When we took her home, I remember thinking, they are trusting us to know what to do? We have never done this before!! But not only did we manage, we thrived. I learned how to breastfeed slowly and painfully. Brandon learned that if you hold a naked baby while her bath is running, she will more than likely pee on you. We learned that once they start rolling you never stop running.We learned that fits and tantrums are inevitable, as are hugs and kisses and giggles that make you so happy you cant take it.  Our baby isn't a baby anymore. She is becoming an amazing little girl, with endless energy, that loves to sing bruno mars, that knows that her daddy helps people in ghanstan and eats cheeseburgers and is pretty sure that she is going to marry buzz lightyear one day. I love her, and I need her more than she needs me. I thank God for her everyday, and I get excited for the times that she still wants me to hold her when she falls asleep, because it reminds me of that day, her birthday, when she was mine and nothing was better than being swaddled and snuggled by mommy. Happy Birthday to my little girl, my one love, my heart. I love you booski.


17 February 2011

Can U Help Me

   Junior year, here we are again. Its Winterball, and even though I have started dating a guy that has long since become nameless and faceless to me, I still ask Brandon to go with me. Why, may you ask? Simple answer... I love his company, more than anyone else company, and to be honest, far far more than faceless guy's company. Of course there is a Dru Hill song involved, because they had come out with a new song and a new single, I Should Be. Of course he burned me a copy of the CD right when it came out, and told me to listen to it, and of course it made me smile like I just won the lottery, but that night when he sang it in my ear I couldn't imagine anyone singing it any better... sorry Sisqo. But the title of this one is Can U Help Me. The dance was really fun. We took super cute pics, danced all night. Spent time with my high school bff. I know I said in the Beauty blog that I fell in love... and I did. I really did. But then, and even now, he scared the shit out of me. Real talk.
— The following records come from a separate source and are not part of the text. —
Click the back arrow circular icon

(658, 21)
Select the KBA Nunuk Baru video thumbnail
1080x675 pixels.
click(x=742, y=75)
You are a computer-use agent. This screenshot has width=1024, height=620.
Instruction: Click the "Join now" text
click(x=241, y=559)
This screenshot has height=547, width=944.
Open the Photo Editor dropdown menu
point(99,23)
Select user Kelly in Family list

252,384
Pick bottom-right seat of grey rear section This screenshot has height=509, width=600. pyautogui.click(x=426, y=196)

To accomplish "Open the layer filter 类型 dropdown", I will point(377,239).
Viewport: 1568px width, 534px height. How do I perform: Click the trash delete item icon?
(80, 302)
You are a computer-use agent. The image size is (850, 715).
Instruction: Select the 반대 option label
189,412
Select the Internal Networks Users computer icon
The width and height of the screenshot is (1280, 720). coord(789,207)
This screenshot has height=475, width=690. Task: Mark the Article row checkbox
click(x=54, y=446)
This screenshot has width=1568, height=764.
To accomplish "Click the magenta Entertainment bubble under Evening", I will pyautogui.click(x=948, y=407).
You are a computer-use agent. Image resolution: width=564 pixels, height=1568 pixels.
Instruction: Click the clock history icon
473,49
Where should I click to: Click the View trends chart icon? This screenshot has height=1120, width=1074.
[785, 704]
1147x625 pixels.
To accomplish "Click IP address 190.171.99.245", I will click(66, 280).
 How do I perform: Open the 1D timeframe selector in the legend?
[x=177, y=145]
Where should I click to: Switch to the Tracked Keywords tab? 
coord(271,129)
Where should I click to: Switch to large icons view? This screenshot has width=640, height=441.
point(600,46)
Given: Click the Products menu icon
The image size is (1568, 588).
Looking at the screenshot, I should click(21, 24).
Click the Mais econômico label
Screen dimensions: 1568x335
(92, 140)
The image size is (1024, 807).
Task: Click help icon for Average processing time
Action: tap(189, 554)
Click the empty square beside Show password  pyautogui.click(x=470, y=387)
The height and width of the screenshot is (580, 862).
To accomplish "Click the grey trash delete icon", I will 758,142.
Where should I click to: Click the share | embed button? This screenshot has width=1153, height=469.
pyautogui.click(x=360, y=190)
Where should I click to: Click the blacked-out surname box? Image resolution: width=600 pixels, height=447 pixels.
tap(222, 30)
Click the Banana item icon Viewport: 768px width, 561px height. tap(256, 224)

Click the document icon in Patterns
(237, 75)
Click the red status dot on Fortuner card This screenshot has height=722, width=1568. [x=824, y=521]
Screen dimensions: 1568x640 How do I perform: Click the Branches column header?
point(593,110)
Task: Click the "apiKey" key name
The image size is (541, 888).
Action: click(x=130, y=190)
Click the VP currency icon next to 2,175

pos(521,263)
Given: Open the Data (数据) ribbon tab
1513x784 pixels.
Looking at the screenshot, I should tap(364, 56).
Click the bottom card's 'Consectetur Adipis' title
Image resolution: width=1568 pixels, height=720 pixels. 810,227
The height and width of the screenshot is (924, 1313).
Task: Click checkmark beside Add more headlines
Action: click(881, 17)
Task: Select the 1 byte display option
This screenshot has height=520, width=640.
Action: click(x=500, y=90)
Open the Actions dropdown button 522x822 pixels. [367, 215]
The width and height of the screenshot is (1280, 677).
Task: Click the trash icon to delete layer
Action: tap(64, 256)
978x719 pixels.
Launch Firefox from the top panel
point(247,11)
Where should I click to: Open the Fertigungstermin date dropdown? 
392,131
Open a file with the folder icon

How crazy is that to be 15-16 years old and know that you found the person you want to spend the rest of your life with? So I denied it. Thought it was just puppy love, or a crush. That night though, on the cafeteria turned dance floor, we danced to Usher. Can U Help Me. Oh lord. The way his hands felt around my waist, the way the skin on his neck was so hot under my fingertips from dancing all night, and the way his breath and lips felt on my ear while we sang that song to each other under our breath, I knew I couldn't put that off as a crush anymore. I was in love. I mean, unconditional, unchanging, and unending love. That forever kind of thing. That night when the dance ended, I never wanted to leave, didn't want my future mother in law dropping me off at some Christmas party that I didn't want to go to, to spend the night in the company of people that pretty simply, could not compare on their best day, to how I felt with Brandon even on his worst.